You can run fMRIPrep interacting directly with the Docker Engine via the docker run command line, or you can use a lightweight wrapper we created for convenience.

Running fMRIPrep with the fmriprep-docker wrapper

Before starting, make sure you have the wrapper installed. When you run fmriprep-docker, it will generate a Docker command line for you, print it out for reporting purposes, and then execute it without further action needed, e.g.:

$ fmriprep-docker /path/to/data/dir /path/to/output/dir participant
RUNNING: docker run --rm -it -v /path/to/data/dir:/data:ro \
    -v /path/to_output/dir:/out poldracklab/fmriprep:1.0.0 \
    /data /out participant
...

fmriprep-docker accepts all of the typical options for fMRIPrep (see Usage Notes), automatically translating directories into Docker mount points.

We have published a step-by-step tutorial illustrating how to run fmriprep-docker. This tutorial also provides valuable troubleshooting insights and advice on what to do after fMRIPrep has run.

Running fMRIPrep directly interacting with the Docker Engine

If you need a finer control over the container execution, or you feel comfortable with the Docker Engine, avoiding the extra software layer of the wrapper might be a good decision.

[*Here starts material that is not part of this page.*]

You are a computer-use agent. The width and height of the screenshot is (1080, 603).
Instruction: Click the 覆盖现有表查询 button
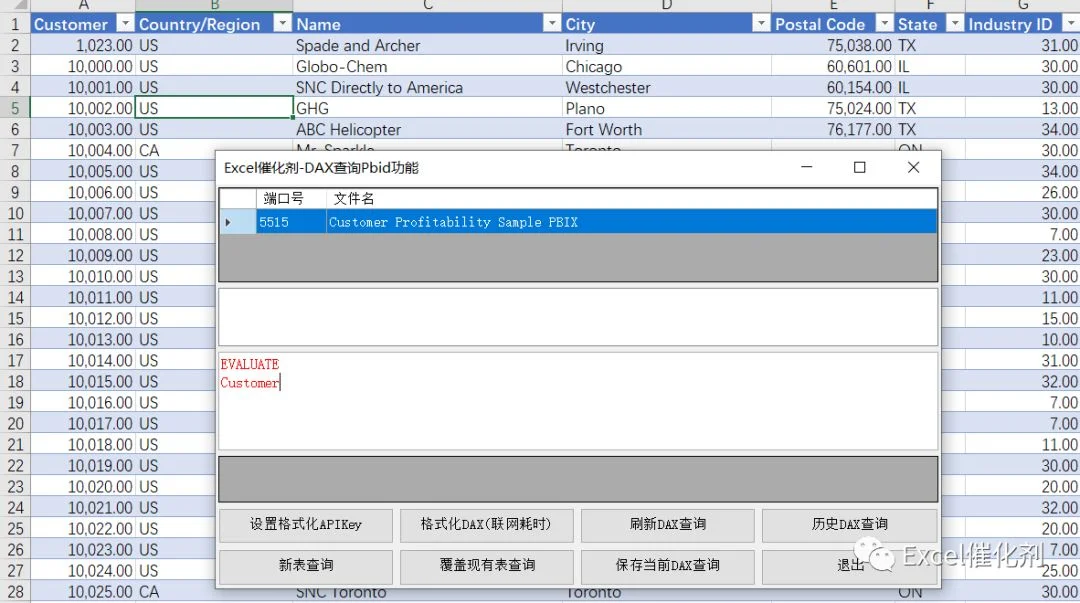[x=486, y=566]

Accessing filesystems in the host within the container. Containers are confined in a sandbox, so they can’t access the host in any ways unless you explicitly prescribe acceptable accesses to the host. The Docker Engine provides mounting filesystems into the container with the -v argument and the following syntax: -v some/path/in/host:/absolute/path/within/container:ro, where the trailing :ro specifies that the mount is read-only. The mount permissions modifiers can be omitted, which means the mount will have read-write permissions. In general, you’ll want to at least provide two mount-points: one set in read-only mode for the input data and one read/write to store the outputs. Potentially, you’ll want to provide one or two more mount-points: one for the working directory, in case you need to debug some issue or reuse pre-cached results; and a TemplateFlow folder to preempt the download of your favorite templates in every run.

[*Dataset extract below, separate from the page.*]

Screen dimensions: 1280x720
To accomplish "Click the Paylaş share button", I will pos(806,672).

Running containers as a user. By default, Docker will run the container as root. Some share systems my limit this feature and only allow running containers as a user. When the container is run as root, files written out to filesystems mounted from the host will have the user id 1000 by default. In other words, you’ll need to be able to run as root in the host to change permissions or manage these files. Alternatively, running as a user allows preempting these permissions issues. It is possible to run as a user with the -u argument. In general, we will want to use the same user ID as the running user in the host to ensure the ownership of files written during the container execution. Therefore, you will generally run the container with -u $( id -u ).

You may also invoke docker directly:

$ docker run -ti --rm \
    -v path/to/data:/data:ro \
    -v path/to/output:/out \
    poldracklab/fmriprep:<latest-version> \
    /data /out/out \
    participant

For example:

$ docker run -ti --rm \
    -v $HOME/ds005:/data:ro \
    -v $HOME/ds005/derivatives:/out \
    -v $HOME/tmp/ds005-workdir:/work \
    poldracklab/fmriprep:<latest-version> \
    /data /out/fmriprep-<latest-version> \
    participant \
    -w /work

Once the Docker Engine arguments are written, the remainder of the command line follows the Usage Notes. In other words, the first section of the command line is all equivalent to the fmriprep executable in a bare-metal installation:

$ docker run -ti --rm \                      | These lines
    -v $HOME/ds005:/data:ro \                | are equivalent
    -v $HOME/ds005/derivatives:/out \        | to the fmriprep
    -v $HOME/tmp/ds005-workdir:/work \       | executable.
    poldracklab/fmriprep:<latest-version> \  |
    \
    /data /out/fmriprep-<latest-version> \   | These lines
    participant \                            | correspond to
    -w /work                                 | fmriprep arguments.